Não fiz nada de novo nem de diferente. Cobrir o Vicente é uma rotina da vizinhança. Os moradores mais antigos (e compassivos da dor humana) o cobrem quando o veem dormindo a calçada. Nas noites mais frias, cobertores. Nas quentes, edredom, lençol. Quando acorda, ele sai arrastando a si mesmo e o pano que o cobria.
Vicente deve ter uns 50/60 anos. Mora na quadra ao lado. Já foi internado muitas vezes em clínicas de recuperação do alcoolismo. Quando o corpo está quase desistindo, a família o leva para um hospital público, e tão logo se recupera minimamente volta para a rua.

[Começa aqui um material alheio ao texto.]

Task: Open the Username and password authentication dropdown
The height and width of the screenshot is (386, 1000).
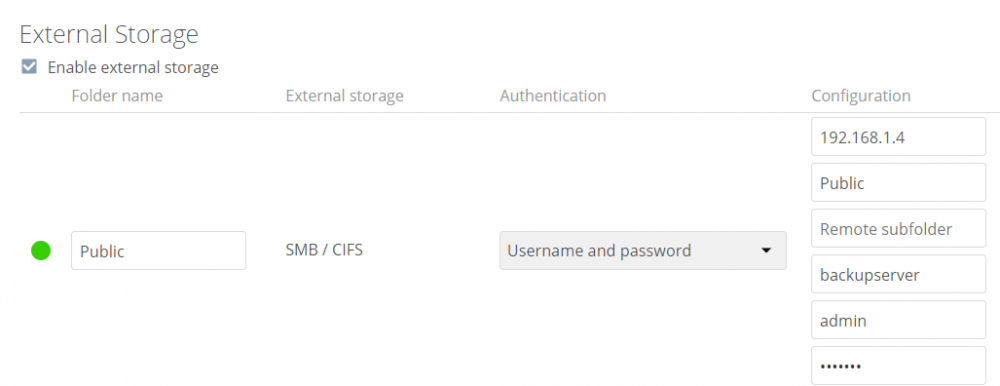Action: (643, 250)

De casa, ouço o vozeirão do Vicente brigando, xingando, sentado na calçada. A raiva vem, deságua no asfalto e vai embora. Então, ele deita e dorme ou se levanta e sai arrastando o corpo inchado (os tornozelos já desapareceram sob a carne dilatada). Os dedos dos pés são intumescidos e desalinhados. O dedão direito, inflado, faz um ângulo de uns 30 graus em relação aos demais.
Os passos estão a cada dia mais vagarosos. Dia desses, depois do meu “tudo bem, Vicente?”, ele respondeu:
– Tô cego, como quem diz “vai chover” ou “que calor”.
Um dia, na porta do supermercado, ele me pediu dois reais. Eu sabia o que ele queria. Fui lá comprei o gorote. E quando fui pagar, a moça do caixa me lançou um olhar de ódio. Ela quer salvar o Vicente do pecado. Não sabe que o meu amigo já escolheu o destino dele ou foi escolhido pelo destino. (Às vezes, a vida permite escolhas. Outras, ela é quem nos escolhe).
Uma vez, eu o ouvi dizendo – Vicente fala sozinho o tempo todo, como se estivesse conversando com a rua, a quadra, os carros, os cachorros, os passantes –, eu o ouvi dizendo: “Tive tudo quando era criança, tô assim porque quis”.
Noutro dia, depois de uma senhora bater levemente no ombro dele, em afetuoso cumprimento, ele se apressou: “Lave a mão”, como quem pede desculpas por viver.
Teve outra vez que ele, na porta de um restaurante, se repreendeu sem que ninguém tivesse dito nada: “Vou ficar aqui na rua, tô fedendo a mijo”.
Vicente parece nunca perder a noção de si mesmo. Imagino que não há cachaça que dê conta dessa dor contínua.
Quando fico mais de quatro ou cinco dias sem cruzar com o Vicente, me pergunto o que terá acontecido.
Vicente é minha flor de asfalto. E como dói, diria Drummond.
* Este texto representa as opiniões e ideias do autor.